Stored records
···
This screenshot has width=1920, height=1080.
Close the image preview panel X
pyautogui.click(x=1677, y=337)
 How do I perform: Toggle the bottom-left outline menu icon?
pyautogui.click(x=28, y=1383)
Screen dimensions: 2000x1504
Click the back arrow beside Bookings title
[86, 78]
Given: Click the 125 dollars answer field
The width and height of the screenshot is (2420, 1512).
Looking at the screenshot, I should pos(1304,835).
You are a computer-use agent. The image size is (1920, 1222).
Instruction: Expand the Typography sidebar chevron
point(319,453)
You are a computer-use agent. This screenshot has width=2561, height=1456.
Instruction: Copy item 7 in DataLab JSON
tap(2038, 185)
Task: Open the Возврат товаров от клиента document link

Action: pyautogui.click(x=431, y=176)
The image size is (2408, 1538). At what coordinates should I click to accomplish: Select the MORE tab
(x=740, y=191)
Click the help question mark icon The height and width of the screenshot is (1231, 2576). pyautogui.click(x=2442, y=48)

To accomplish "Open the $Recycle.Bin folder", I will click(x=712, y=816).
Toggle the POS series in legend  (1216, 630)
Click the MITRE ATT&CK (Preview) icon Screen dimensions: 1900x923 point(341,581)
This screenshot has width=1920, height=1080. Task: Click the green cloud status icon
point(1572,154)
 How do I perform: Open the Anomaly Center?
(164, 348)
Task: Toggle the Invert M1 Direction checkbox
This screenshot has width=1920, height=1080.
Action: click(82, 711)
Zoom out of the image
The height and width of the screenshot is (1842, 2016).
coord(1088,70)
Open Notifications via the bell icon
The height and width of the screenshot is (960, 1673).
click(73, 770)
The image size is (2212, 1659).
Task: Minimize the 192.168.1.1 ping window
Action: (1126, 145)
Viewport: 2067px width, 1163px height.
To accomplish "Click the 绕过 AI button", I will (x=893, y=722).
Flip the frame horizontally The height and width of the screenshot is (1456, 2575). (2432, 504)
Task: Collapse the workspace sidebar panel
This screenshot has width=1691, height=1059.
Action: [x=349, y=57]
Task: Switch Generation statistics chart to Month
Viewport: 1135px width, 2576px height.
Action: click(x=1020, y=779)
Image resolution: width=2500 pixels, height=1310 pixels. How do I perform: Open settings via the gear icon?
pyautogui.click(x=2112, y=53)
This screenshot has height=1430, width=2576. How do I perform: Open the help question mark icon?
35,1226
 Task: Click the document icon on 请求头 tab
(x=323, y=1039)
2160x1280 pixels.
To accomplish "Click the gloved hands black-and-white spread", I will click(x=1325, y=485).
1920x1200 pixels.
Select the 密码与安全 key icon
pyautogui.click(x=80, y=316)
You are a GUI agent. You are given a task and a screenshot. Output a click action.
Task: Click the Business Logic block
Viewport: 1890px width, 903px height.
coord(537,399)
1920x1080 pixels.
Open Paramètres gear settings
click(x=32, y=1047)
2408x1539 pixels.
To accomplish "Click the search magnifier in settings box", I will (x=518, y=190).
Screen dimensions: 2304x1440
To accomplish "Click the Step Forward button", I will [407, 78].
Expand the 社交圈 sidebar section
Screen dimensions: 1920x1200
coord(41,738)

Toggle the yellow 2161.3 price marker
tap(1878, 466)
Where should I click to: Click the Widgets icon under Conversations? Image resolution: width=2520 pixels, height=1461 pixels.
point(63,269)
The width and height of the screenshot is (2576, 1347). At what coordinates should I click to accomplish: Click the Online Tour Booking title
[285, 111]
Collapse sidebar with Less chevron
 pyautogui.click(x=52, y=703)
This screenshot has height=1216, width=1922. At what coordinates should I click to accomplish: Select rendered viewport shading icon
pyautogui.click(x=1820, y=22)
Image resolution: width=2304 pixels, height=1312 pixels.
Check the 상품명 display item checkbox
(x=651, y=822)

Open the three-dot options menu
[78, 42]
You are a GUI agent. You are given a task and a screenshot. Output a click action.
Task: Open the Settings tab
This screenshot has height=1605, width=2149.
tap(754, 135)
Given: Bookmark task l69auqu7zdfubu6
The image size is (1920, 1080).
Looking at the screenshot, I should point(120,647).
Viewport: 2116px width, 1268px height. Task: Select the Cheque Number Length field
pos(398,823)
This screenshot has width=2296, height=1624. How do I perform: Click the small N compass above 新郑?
···
TASK DETAILS: None of the records may be omitted; each is to be printed exactly.

PROBLEM SOLUTION:
This screenshot has width=1920, height=1080.
Close the image preview panel X
pyautogui.click(x=1677, y=337)
 How do I perform: Toggle the bottom-left outline menu icon?
pyautogui.click(x=28, y=1383)
Screen dimensions: 2000x1504
Click the back arrow beside Bookings title
[86, 78]
Given: Click the 125 dollars answer field
The width and height of the screenshot is (2420, 1512).
Looking at the screenshot, I should pos(1304,835).
You are a computer-use agent. The image size is (1920, 1222).
Instruction: Expand the Typography sidebar chevron
point(319,453)
You are a computer-use agent. This screenshot has width=2561, height=1456.
Instruction: Copy item 7 in DataLab JSON
tap(2038, 185)
Task: Open the Возврат товаров от клиента document link

Action: pyautogui.click(x=431, y=176)
The image size is (2408, 1538). At what coordinates should I click to accomplish: Select the MORE tab
(x=740, y=191)
Click the help question mark icon The height and width of the screenshot is (1231, 2576). pyautogui.click(x=2442, y=48)

To accomplish "Open the $Recycle.Bin folder", I will click(x=712, y=816).
Toggle the POS series in legend  (1216, 630)
Click the MITRE ATT&CK (Preview) icon Screen dimensions: 1900x923 point(341,581)
This screenshot has width=1920, height=1080. Task: Click the green cloud status icon
point(1572,154)
 How do I perform: Open the Anomaly Center?
(164, 348)
Task: Toggle the Invert M1 Direction checkbox
This screenshot has width=1920, height=1080.
Action: click(82, 711)
Zoom out of the image
The height and width of the screenshot is (1842, 2016).
coord(1088,70)
Open Notifications via the bell icon
The height and width of the screenshot is (960, 1673).
click(73, 770)
The image size is (2212, 1659).
Task: Minimize the 192.168.1.1 ping window
Action: (1126, 145)
Viewport: 2067px width, 1163px height.
To accomplish "Click the 绕过 AI button", I will (x=893, y=722).
Flip the frame horizontally The height and width of the screenshot is (1456, 2575). (2432, 504)
Task: Collapse the workspace sidebar panel
This screenshot has width=1691, height=1059.
Action: [x=349, y=57]
Task: Switch Generation statistics chart to Month
Viewport: 1135px width, 2576px height.
Action: click(x=1020, y=779)
Image resolution: width=2500 pixels, height=1310 pixels. How do I perform: Open settings via the gear icon?
pyautogui.click(x=2112, y=53)
This screenshot has height=1430, width=2576. How do I perform: Open the help question mark icon?
35,1226
 Task: Click the document icon on 请求头 tab
(x=323, y=1039)
2160x1280 pixels.
To accomplish "Click the gloved hands black-and-white spread", I will click(x=1325, y=485).
1920x1200 pixels.
Select the 密码与安全 key icon
pyautogui.click(x=80, y=316)
You are a GUI agent. You are given a task and a screenshot. Output a click action.
Task: Click the Business Logic block
Viewport: 1890px width, 903px height.
coord(537,399)
1920x1080 pixels.
Open Paramètres gear settings
click(x=32, y=1047)
2408x1539 pixels.
To accomplish "Click the search magnifier in settings box", I will (x=518, y=190).
Screen dimensions: 2304x1440
To accomplish "Click the Step Forward button", I will [407, 78].
Expand the 社交圈 sidebar section
Screen dimensions: 1920x1200
coord(41,738)

Toggle the yellow 2161.3 price marker
tap(1878, 466)
Where should I click to: Click the Widgets icon under Conversations? Image resolution: width=2520 pixels, height=1461 pixels.
point(63,269)
The width and height of the screenshot is (2576, 1347). At what coordinates should I click to accomplish: Click the Online Tour Booking title
[285, 111]
Collapse sidebar with Less chevron
 pyautogui.click(x=52, y=703)
This screenshot has height=1216, width=1922. At what coordinates should I click to accomplish: Select rendered viewport shading icon
pyautogui.click(x=1820, y=22)
Image resolution: width=2304 pixels, height=1312 pixels.
Check the 상품명 display item checkbox
(x=651, y=822)

Open the three-dot options menu
[78, 42]
You are a GUI agent. You are given a task and a screenshot. Output a click action.
Task: Open the Settings tab
This screenshot has height=1605, width=2149.
tap(754, 135)
Given: Bookmark task l69auqu7zdfubu6
The image size is (1920, 1080).
Looking at the screenshot, I should point(120,647).
Viewport: 2116px width, 1268px height. Task: Select the Cheque Number Length field
pos(398,823)
This screenshot has width=2296, height=1624. How do I perform: Click the small N compass above 新郑?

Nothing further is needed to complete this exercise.